Бретонские Легенды (Бальмонт)/1910 (ДО)

Бретонскія Легенды
авторъ Константинъ Дмитріевичъ Бальмонтъ (1867—1942)
См. Морское свѣченіе. Дата созданія: 1908, опубл.: 1910. Источникъ: Бальмонтъ, К. Д. Морское свѣченіе. — СПб., М: Т-во М. О. Вольфъ, 1910. — С. 213—233.

[214-215]
БРЕТОНСКІЯ ЛЕГЕНДЫ.

ПЕРЕДАВАЯ на Русскій языкъ нѣсколько Бретонскихъ легендъ, предпосылаю имъ замѣчанія Вилльмаркэ объ интересномъ Бретонскомъ повѣрьи, о таинственныхъ Бретонскихъ духахъ, Корриганахъ. Беру эти замѣчанія изъ книги Vicomte Hersart de la Villemarqué, Barzaz Breiz, Chants Populaires de la Bretagne, Paris, 1903.

Главныя сверхъестественныя дѣйствующія лица народной поэзіи Бретани суть феи и гномы.

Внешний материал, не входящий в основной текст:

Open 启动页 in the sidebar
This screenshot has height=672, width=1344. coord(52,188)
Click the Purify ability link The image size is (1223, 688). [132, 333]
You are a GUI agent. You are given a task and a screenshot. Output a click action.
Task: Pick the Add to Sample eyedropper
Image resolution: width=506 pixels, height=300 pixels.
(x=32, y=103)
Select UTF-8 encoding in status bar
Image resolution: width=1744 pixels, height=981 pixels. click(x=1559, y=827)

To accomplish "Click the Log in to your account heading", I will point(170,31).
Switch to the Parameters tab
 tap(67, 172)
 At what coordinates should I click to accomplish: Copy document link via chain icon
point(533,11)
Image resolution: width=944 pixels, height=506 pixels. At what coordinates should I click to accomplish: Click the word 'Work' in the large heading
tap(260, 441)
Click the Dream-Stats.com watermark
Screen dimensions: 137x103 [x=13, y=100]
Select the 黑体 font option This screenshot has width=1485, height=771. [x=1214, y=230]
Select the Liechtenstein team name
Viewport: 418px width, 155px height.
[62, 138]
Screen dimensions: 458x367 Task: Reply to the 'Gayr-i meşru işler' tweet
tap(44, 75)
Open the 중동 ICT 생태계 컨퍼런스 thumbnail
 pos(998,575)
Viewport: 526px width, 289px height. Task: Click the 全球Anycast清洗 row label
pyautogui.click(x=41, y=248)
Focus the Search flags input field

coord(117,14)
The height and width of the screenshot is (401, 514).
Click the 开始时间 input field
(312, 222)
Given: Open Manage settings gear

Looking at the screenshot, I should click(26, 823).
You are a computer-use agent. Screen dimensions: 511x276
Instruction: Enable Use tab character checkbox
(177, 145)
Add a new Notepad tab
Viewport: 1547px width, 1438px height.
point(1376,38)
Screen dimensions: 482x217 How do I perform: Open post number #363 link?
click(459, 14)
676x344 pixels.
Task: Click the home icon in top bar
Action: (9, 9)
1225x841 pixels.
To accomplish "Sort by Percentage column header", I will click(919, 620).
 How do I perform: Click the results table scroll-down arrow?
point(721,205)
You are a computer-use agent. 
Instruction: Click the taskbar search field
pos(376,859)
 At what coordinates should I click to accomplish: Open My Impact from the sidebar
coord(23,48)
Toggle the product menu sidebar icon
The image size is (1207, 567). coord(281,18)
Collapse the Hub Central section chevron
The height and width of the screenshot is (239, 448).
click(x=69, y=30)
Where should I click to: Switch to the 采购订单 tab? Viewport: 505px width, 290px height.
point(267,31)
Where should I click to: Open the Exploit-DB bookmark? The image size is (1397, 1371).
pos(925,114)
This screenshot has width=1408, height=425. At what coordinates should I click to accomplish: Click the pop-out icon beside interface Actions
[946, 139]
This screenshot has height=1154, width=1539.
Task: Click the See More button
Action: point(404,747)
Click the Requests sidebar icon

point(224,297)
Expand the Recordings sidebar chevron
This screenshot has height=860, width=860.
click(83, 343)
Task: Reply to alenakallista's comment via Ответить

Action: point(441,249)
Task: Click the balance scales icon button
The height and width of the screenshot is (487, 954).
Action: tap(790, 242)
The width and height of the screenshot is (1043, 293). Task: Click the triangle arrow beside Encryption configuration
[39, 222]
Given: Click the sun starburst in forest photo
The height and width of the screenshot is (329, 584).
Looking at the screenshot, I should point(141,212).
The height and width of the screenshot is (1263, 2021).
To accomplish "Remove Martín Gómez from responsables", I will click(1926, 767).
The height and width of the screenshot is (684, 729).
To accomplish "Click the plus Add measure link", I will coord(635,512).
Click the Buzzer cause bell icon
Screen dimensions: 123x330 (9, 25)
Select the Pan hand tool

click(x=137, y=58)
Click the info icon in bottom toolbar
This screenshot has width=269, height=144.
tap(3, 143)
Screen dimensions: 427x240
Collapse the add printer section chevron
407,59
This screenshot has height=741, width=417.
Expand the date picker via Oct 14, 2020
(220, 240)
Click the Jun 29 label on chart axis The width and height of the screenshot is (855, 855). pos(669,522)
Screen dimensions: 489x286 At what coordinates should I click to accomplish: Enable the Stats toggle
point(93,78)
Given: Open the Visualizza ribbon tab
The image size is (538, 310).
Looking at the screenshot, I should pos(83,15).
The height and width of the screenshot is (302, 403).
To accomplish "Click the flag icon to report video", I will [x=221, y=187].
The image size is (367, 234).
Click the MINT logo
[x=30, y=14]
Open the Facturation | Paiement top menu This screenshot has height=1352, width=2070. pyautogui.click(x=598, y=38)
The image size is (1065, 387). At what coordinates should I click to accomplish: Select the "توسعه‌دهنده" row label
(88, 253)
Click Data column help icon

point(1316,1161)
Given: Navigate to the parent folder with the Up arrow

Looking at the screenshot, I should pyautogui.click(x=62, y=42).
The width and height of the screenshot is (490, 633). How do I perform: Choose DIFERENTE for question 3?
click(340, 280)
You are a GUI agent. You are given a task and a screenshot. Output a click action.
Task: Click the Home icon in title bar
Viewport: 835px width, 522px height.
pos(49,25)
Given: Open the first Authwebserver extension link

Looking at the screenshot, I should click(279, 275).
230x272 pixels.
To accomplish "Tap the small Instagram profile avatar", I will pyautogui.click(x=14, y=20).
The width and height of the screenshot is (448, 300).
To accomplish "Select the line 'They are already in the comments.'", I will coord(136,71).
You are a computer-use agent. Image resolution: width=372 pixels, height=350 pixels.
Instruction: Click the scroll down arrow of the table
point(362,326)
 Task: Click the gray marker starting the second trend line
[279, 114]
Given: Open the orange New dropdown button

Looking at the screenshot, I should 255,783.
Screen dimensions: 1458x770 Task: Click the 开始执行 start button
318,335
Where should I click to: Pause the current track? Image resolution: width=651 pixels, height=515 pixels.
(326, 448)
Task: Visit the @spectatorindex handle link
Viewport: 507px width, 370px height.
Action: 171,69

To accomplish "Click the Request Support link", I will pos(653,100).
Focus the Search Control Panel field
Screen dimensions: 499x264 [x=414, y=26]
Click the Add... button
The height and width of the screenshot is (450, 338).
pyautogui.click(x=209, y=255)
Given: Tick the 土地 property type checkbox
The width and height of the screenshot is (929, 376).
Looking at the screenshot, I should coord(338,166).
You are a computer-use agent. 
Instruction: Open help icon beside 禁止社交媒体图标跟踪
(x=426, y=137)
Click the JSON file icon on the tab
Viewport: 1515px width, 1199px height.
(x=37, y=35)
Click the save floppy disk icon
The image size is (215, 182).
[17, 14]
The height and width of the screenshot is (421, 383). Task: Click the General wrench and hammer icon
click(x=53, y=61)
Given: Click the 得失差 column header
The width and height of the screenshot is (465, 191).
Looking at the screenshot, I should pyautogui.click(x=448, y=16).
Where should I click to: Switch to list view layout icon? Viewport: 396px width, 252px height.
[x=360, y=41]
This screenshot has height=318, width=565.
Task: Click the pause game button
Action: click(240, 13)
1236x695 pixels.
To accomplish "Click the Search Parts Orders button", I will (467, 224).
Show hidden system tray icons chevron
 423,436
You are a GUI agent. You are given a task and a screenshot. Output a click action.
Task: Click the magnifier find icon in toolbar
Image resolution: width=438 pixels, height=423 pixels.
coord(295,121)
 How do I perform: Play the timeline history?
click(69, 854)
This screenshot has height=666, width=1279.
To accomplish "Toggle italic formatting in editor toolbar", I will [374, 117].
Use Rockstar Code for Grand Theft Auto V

Наиболѣе общее имя Бретонскихъ фей есть Korrigan, мы его находимъ, хотя въ латинскомъ видоизмѣненіи, въ имени Garrigenae, въ латинскихъ изданіяхъ Помпонія Мелы, и почти безъ измѣненія въ имени Koridgwen, въ поэмахъ древнихъ Галльскихъ бардовъ. У латинскаго писателя это имя означаетъ девять жрицъ или колдуній Армориканскихъ, у Камбрійскихъ же поэтовъ—главную изъ девяти дѣвъ, охраняющихъ водоемъ бардовъ.

Это имя, повидимому, происходитъ отъ слова korr, маленькій, уменьшительное korrik, и отъ gwen или gan, геній [армориканское—kor, валлійское corr, греческое χορος, сравни χουρχι, нимфы, и χουρητες].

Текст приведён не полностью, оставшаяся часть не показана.